# Some of my beginner projects



## Pope94/IA (Jun 10, 2010)

Hey all, My name is Andrew and im new to the site. Im 15 years old and have always been into building things my whole life. This was my first year in highschool so I got to take all sorts of differant classes and I was able to take quite a few construction type classes. I took woodworking my first term and this was the final outcome...










Sorry I couldn't get better pictures. I didn't feel like moving all my moms stuff off it.

Well after taking woodworking I was hooked! I talked my dad into letting me make a little workshop down in the basement and now im down there all the time making things. I dont have all those fancy tools that most of you have. The main tools I really have are a skill saw, jig saw, and a dewalt tool kit. But those seem to do me well though.

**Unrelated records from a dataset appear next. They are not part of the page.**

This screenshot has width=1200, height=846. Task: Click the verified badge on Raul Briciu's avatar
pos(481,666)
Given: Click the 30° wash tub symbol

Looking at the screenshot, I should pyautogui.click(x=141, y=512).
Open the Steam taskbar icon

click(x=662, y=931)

My first project I did at home was this..










Your probably thinking...thats one crappy paint job.  
Well my mom likes antiques and she wanted the cupboard to have an antique look to it so we scruffed up the paint some to give it a older look. 










Heres the outcome...




























My next project was a bit trickier. I had to make this 15 year old brain think some for designing this one. See in this above picture the walnut colored side table type of thing with the potatoe bin under it? Well my mom wanted that replaced with something like the first project but she still wanted room for the potatoe bin. So I came up with this...










Sorry I dont have any in-the-shop pictures. 

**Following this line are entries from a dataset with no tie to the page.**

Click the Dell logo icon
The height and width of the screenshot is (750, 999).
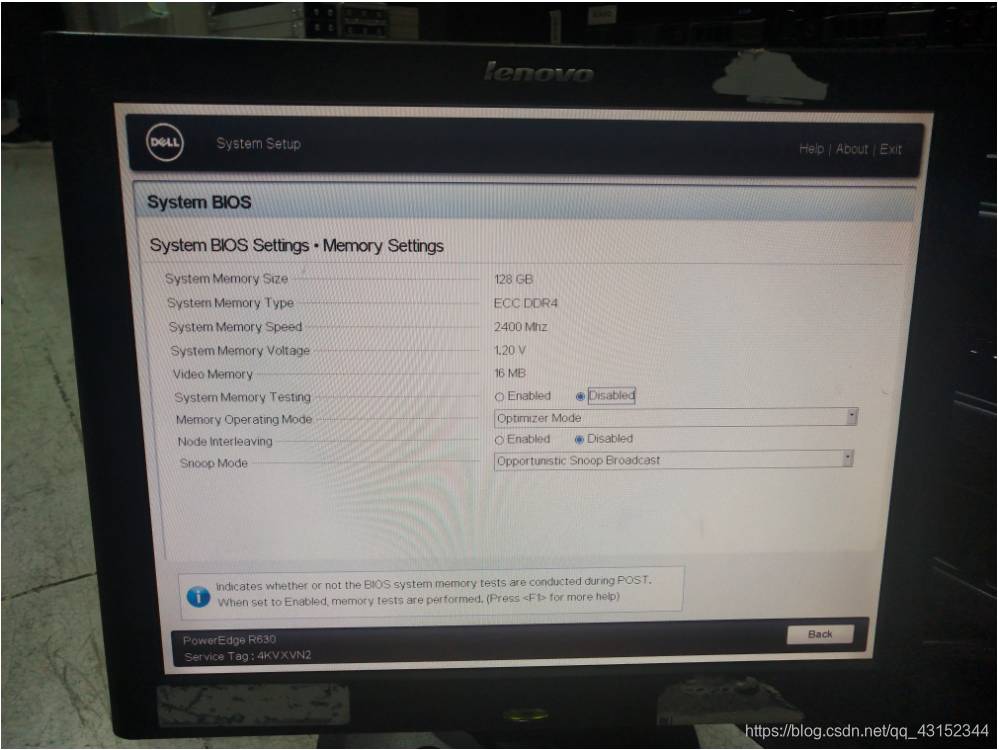pos(164,143)
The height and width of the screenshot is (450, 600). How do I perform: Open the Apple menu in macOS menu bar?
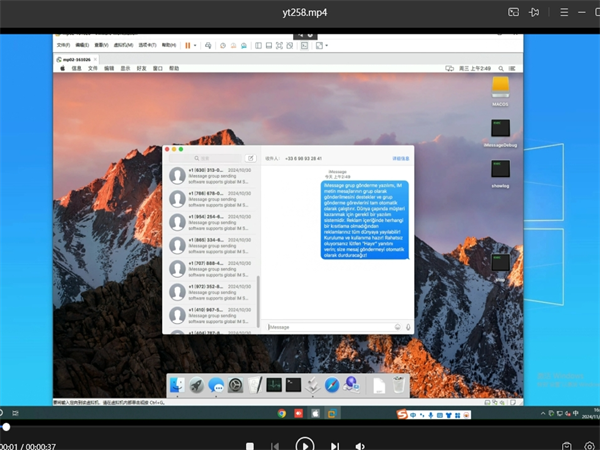(x=62, y=69)
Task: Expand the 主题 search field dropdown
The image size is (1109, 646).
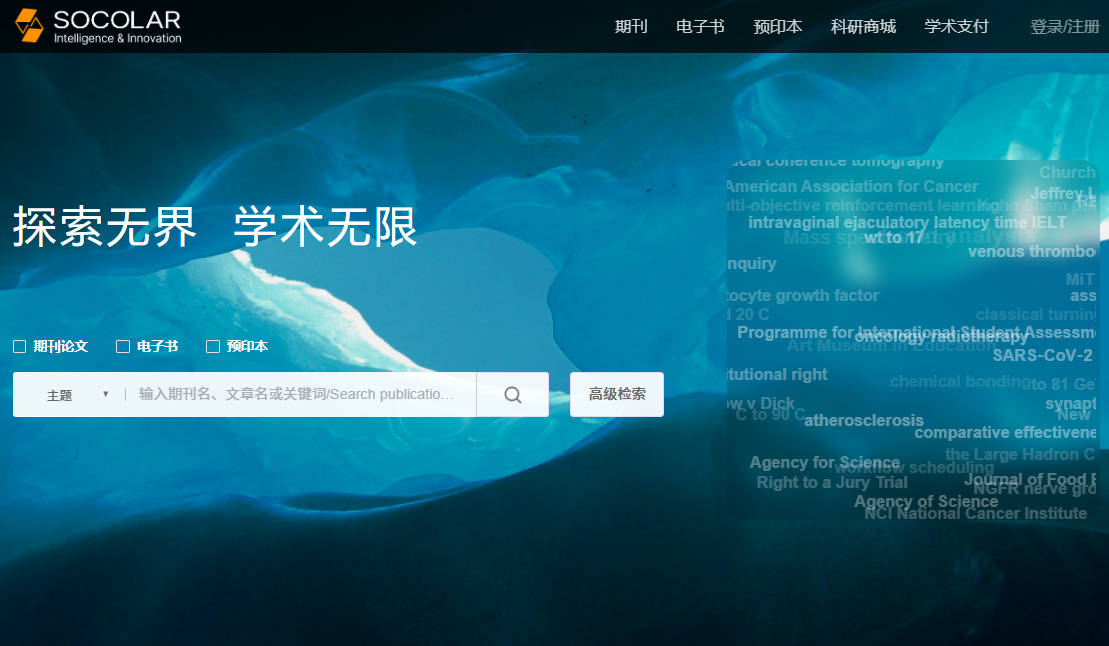Action: (76, 395)
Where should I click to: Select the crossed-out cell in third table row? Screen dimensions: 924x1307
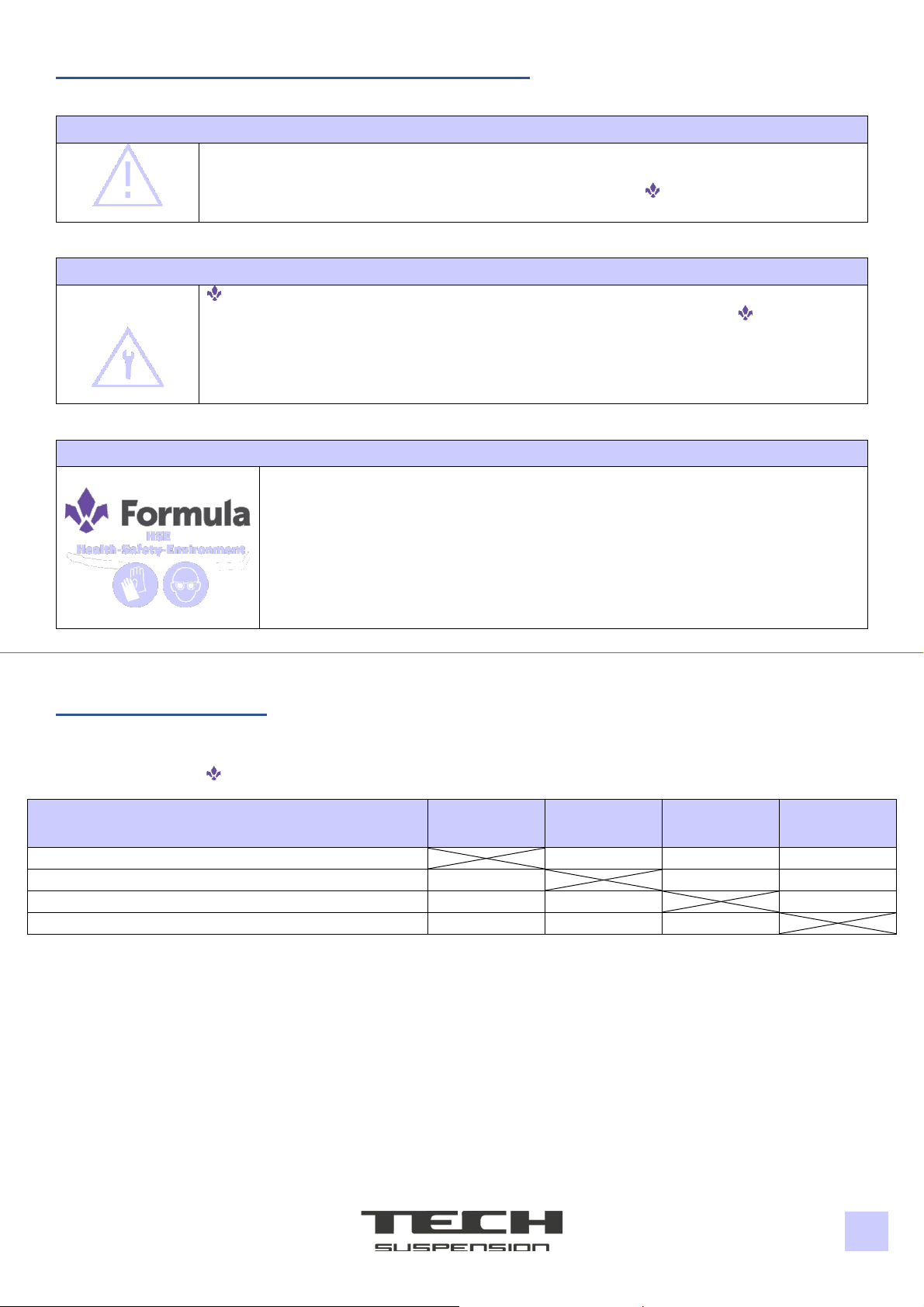pyautogui.click(x=721, y=901)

I did plenty of other smaller projects after this one but my next bigger one was a big wall shelf type thing.



















After this I made some more smaller projects. 
Then my sister wanted some things made so she got my some wood and I made her a huge 42" x 8' dvd case. It turned out pretty nice. I had some extra wood left from the dvd case so I surpirsed her with a sofa table. Similar to the one I made in woodworking class for my mom. I didn't want it exactly the same so I made it a bit differant for my sis. 

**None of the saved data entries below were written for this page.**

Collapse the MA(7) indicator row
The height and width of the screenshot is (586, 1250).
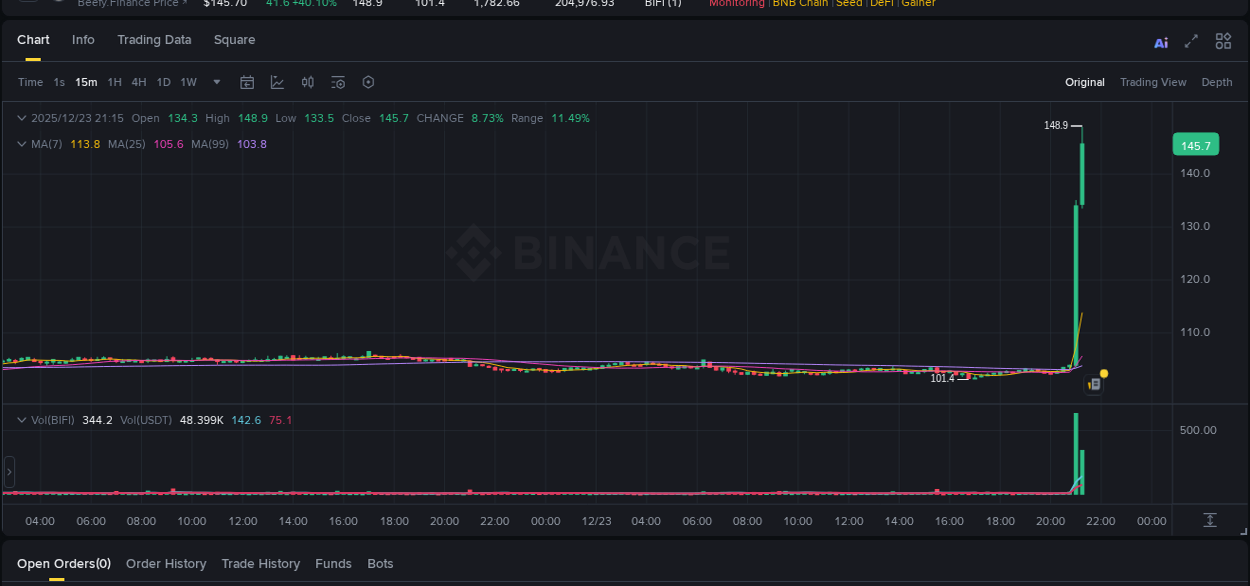(x=20, y=143)
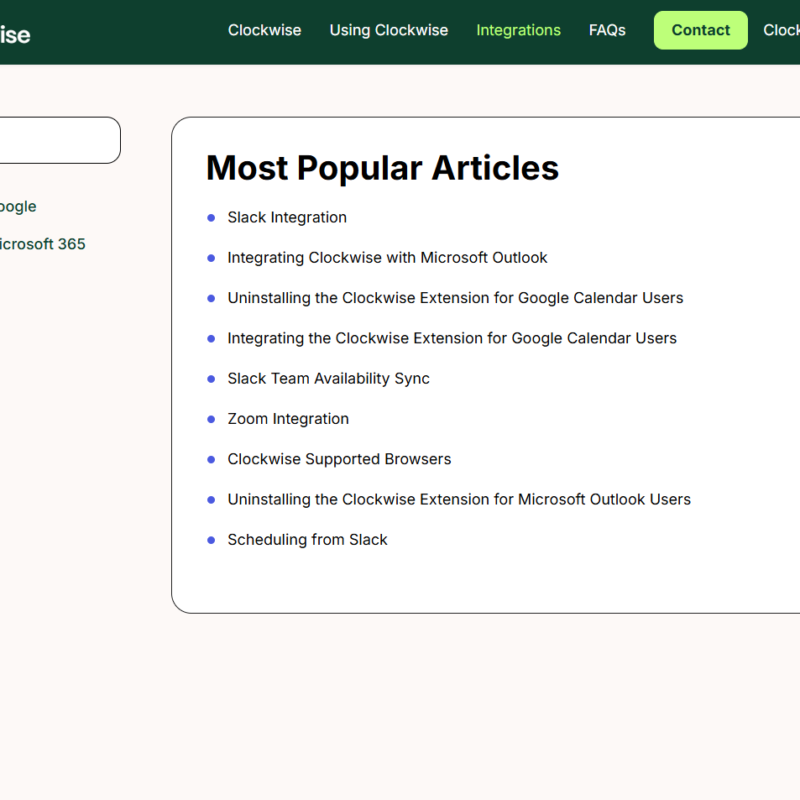Open the Using Clockwise navigation item
The width and height of the screenshot is (800, 800).
pyautogui.click(x=388, y=30)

I haven't experimented with varnish yet so I honestly dont know how to apply it.. so my sister is going to put some on the table later on. Or try to anyway...



















And that brings me to today... drawing up the plans for my next project.  Soon ill be working on a tv stand for in our kitchen.


----------



## phinds (Mar 25, 2009)

welcome to the forum ... really nice work for anyone, esp. a youngster

Paul


----------



## mdntrdr (Dec 22, 2009)

Welcome!

Great looking pieces! :thumbsup:

Your definitly on your way to becoming a great woodworker! :yes:


----------



## brendanrcarpenter (Apr 14, 2010)

I love to see people's stuff when they first get started....great job! Man did I make some expensive firewood a long time ago and on occasion I still do. One tip I might sugest on the pine projects you stained is to coat it with a thinned coat of shellac (post sanding/prior staining). That will cut down on some of the uneven splotchyness you see. (dark spots, etc) Experiment with it and you'll like the results you get in a more even color distribution.


----------



## cabinetman (Jul 5, 2007)

*WELCOME TO THE FORUM*


Very impressive work. It shows a lot of creativity. An attaboy for doing that quality of work with the limited tools that you have.


----------



## JohnK007 (Nov 14, 2009)

That's some great looking work Andrew!! I bet your Mom is really proud of them. I really like that corner unit. You have a definite talent there. Keep at it!


----------



## jlord (Feb 1, 2010)

Your cabinets look good. I would caution though with the wood cabinet higher & right next to a gas stove top. A high flame could catch the cabinet on fire.


----------



## Pope94/IA (Jun 10, 2010)

jlord said:


> Your cabinets look good. I would caution though with the wood cabinet higher & right next to a gas stove top. A high flame could catch the cabinet on fire.


We thought about that too after we got it up next to it. I guess we were never really thinking about it when we were taking measurements. The only option would to be shorten the legs on it but you could only go about 4 inches. It would still hang a little over.


----------



## Itchy Brother (Aug 22, 2008)

Very nice Andrew,Stick with it you'll be a master craftsman in no time.Itchy


----------



## Chris Adkins (May 12, 2010)

Keep it up Andrew! Great work look forward to seeing more and watch your woodworking grow.

I really enjoy seeing the next generation starting out.


----------



## Back to the Wood (Dec 19, 2009)

Your parents must be very proud of your work. I'm proud of your work. What a great start to a life of woodworking.

"I don't have all those fancy tools that most of you have. The main tools I really have are a skill saw, jig saw, and a dewalt tool kit."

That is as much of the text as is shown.